- Description of the task -
Decide whether each statement below agrees with the tether transport article that follows, and answer yes or no, quoting the article's deciding words. 1. HEFT is a tether 90 km long. 2. The Lunavator Facility orbits the Earth. 3. At the start, HEFT carries a 2,000 kg payload at one end of the tether.

Hoyt and Forward believe that an interlocking, well-timed series of rotating tethers could carry payloads from low Earth orbit to the surface of the Moon with almost no rocket power involved.
Right: At artist's concept traces the trajectory for a payload dispatched from the HEFT tether orbiting Earth to the Lunavator Facility that will place it on the Moon. (Tethers Unlimited)
Under a contract to the NASA Institute for Advanced Concepts, Tethers Unlimited is defining a Cislunar Tether Transport System. The first step is appropriately named HEFT - High-strength Electrodynamic Force Tether, 90 km long in orbit around the Earth. At the other end of the line is the Lunavator Facility, a 200 km tether - plus counterbalance and central mass - in orbit around the Moon.
At the start, HEFT has a 1,000 kg payload at one end of the tether. It can start rotating by momentum exchange with payloads coming back from the Moon, reeling the tether in, or by using the tether itself as part of an electric motor (explained in a few paragraphs).

(Data on locating visible targets)

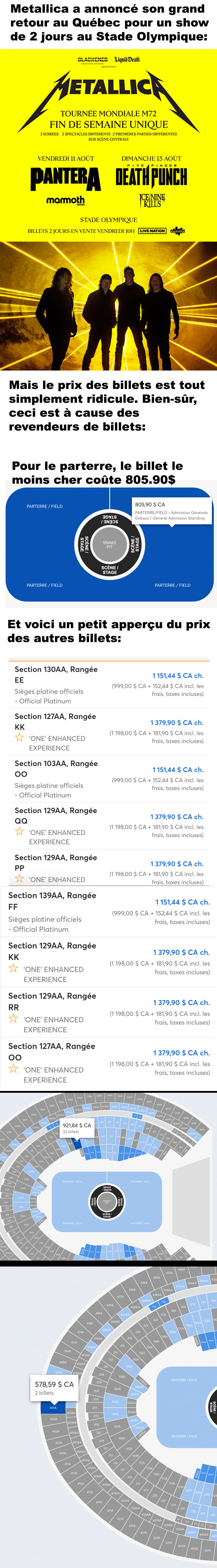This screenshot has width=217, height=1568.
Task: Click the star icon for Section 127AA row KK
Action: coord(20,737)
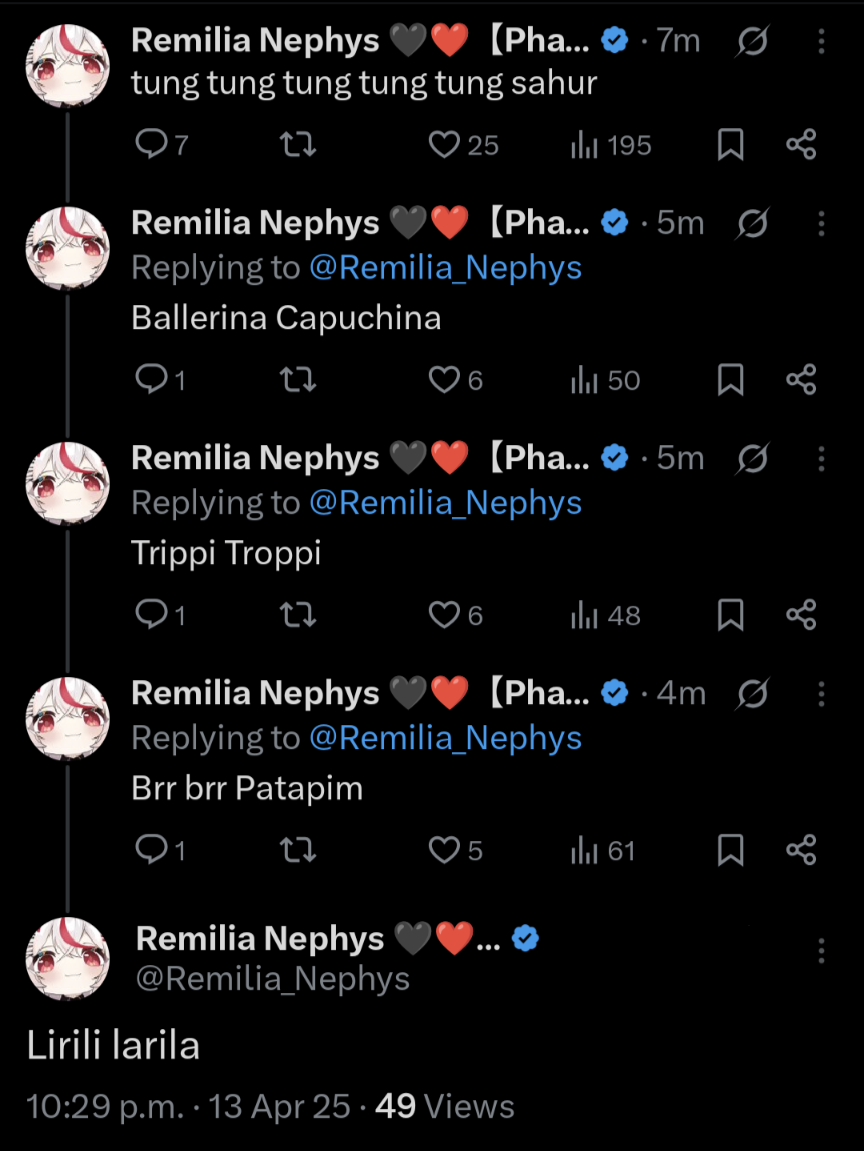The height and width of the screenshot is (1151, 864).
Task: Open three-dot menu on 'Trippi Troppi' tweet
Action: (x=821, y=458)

- Response -
1. Yes: "90 km long in orbit around the Earth"
2. No: "a 200 km tether - plus counterbalance and central mass - in orbit around the Moon"
3. No: "HEFT has a 1,000 kg payload at one end of the tether"